Aparentemente llegó a Argentina después de pasar por Chile, donde una tal “chilenita, Rosita” le inspiró una canción fascinada de pulsiones donde, cuando ella aparece, los delfines se sumergían entre los corales de Valparaíso, en pleno Océano Pacifico (?) los tiburones huían, los cóndores quedaban mas grises y las serpientes cascabeleaban en Tarapacá. Todo al mismo tiempo y en el mismo lugar ante la subyugante presencia de “¡ay, Rosita, ¡chilenita!”. O sea que el hombre ya venía con el corazón roto, o por lo menos fisurado. Y lo dejó claro con la canción “Vals i Valparaíso” que le escribió a su ya perdida para siempre Rosita entre tantas olas y corales y animales acuáticos y aéreos de todo tipo.

El asunto es que parece que lo mejor que le dejó cada amor fue una copiosa producción poética y musical. Tanto que hay esculturas de Ever Taube por más de media Suecia, pero sin duda la más famosa es “Fritiof och Carmencita” que les dio a los suecos la idea que años después cantara Raffaella Carrá: para enamorarse bien hay que venir al sur. Además de enterarse de que en la Argentina hay un lugar llamado Samborombón.

Los que saben de música sueca, dicen que sus temas más famosos son los que escribió aquí, entre las pampas de la provincia de Buenos Aires, el Rio de la Plata y su amor de fantasía real sonriente y fascinado.

Finalmente volvería a Suecia llevando en su vocación de juglar -con mandolina y todo- a cantar allá lo que sucede en este lado del mundo, siempre mostrando su pasaporte argentino para poner constancia de que uno es de donde dejó el corazón, de donde escribió sus más felices y desesperadas líneas de pasión arrasadora.

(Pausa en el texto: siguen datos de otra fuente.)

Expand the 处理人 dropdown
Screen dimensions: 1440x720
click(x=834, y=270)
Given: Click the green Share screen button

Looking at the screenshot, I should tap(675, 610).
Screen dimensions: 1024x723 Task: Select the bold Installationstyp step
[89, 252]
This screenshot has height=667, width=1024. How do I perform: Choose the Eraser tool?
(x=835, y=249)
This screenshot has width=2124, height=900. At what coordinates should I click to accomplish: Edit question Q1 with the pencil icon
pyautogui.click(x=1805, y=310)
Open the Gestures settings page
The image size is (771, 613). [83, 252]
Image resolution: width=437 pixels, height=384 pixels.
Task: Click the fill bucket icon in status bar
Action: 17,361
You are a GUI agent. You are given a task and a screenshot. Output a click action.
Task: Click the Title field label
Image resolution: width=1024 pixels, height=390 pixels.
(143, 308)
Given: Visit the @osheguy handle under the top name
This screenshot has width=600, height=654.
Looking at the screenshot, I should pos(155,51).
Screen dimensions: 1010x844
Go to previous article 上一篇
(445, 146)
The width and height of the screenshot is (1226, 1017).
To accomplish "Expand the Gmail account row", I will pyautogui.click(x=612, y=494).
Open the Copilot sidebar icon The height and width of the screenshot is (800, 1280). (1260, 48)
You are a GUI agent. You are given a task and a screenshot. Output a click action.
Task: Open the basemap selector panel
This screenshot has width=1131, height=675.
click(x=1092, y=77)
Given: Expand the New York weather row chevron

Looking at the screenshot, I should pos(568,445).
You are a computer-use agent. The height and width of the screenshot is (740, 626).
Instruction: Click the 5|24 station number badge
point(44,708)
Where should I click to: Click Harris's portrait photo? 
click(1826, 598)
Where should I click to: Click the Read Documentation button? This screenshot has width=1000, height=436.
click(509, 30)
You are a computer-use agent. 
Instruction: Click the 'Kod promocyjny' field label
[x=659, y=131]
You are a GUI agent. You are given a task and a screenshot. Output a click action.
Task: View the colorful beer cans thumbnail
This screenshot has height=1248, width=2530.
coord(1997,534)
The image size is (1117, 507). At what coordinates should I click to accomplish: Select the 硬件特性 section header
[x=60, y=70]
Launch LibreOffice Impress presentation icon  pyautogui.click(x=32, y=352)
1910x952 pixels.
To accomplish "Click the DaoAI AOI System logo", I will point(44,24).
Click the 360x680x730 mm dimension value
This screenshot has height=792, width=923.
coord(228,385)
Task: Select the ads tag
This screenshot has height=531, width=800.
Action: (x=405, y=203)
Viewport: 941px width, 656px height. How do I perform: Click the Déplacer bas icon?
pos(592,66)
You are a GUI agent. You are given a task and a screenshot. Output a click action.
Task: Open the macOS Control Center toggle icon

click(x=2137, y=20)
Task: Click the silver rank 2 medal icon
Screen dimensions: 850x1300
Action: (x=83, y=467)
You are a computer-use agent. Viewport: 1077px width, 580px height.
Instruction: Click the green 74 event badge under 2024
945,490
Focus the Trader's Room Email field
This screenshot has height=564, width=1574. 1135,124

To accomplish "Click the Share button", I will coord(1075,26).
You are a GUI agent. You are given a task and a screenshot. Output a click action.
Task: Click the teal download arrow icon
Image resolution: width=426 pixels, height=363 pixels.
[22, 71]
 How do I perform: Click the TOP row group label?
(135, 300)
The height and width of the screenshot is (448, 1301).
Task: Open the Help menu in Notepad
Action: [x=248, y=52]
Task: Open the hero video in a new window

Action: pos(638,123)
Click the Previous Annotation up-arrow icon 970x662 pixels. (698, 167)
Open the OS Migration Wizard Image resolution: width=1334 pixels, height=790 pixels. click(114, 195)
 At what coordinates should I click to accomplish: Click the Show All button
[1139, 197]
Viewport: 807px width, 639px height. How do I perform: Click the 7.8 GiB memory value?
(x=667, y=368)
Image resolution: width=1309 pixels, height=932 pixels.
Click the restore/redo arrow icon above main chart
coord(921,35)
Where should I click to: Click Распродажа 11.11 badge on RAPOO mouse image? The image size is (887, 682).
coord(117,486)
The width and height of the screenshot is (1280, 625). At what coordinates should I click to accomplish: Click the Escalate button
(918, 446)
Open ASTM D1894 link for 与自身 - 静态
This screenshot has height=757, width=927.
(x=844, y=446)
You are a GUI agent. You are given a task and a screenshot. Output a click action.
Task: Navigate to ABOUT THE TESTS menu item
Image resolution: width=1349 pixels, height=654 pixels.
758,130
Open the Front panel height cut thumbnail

Se sabe y consta, que guardó ese pasaporte cuando se casó con la escultora sueca Astri Bergman con quien tuvo cuatro hijos, ya sin cóndores grises ni delfines ni corales ni serpientes de Tarapacá. Pero siempre dijo que era argentino además de sueco. Cosas de la vida.

El final de la historia con su Carmencita bien podría ser el libro de un culebrón clásico: finalmente Ever Axel Taube (si, se llamaba Axel) consiguió un buen caballo con el que una tarde de primavera atravesó campos y sembradíos y llegó a donde ella estaba. La invitó a bailar un tango y ella aceptó la invitación. Entre cortes y quebradas, mirándola a los ojos, él le propuso matrimonio y sobre el chan chan final, ella le dijo que no. El se desenganchó la mandolina de la espalda y rodilla en tierra le cantó mil romanzas de amor, con el corazón en las manos, y ella que no. Entonces él se quedó sentado sobre un madero húmedo mirando el río, esperando el amanecer sin fuegos de artificio ni bombos ni platillos ni cintura de Carmencita.

Al día siguiente y antes de ensillar para la vuelta de pena, mientras raspaba los estribos, un conocido le dijo que la tal Carmencita estaba comprometida en matrimonio hacía tiempo, con un estanciero de allá, de Samborombón.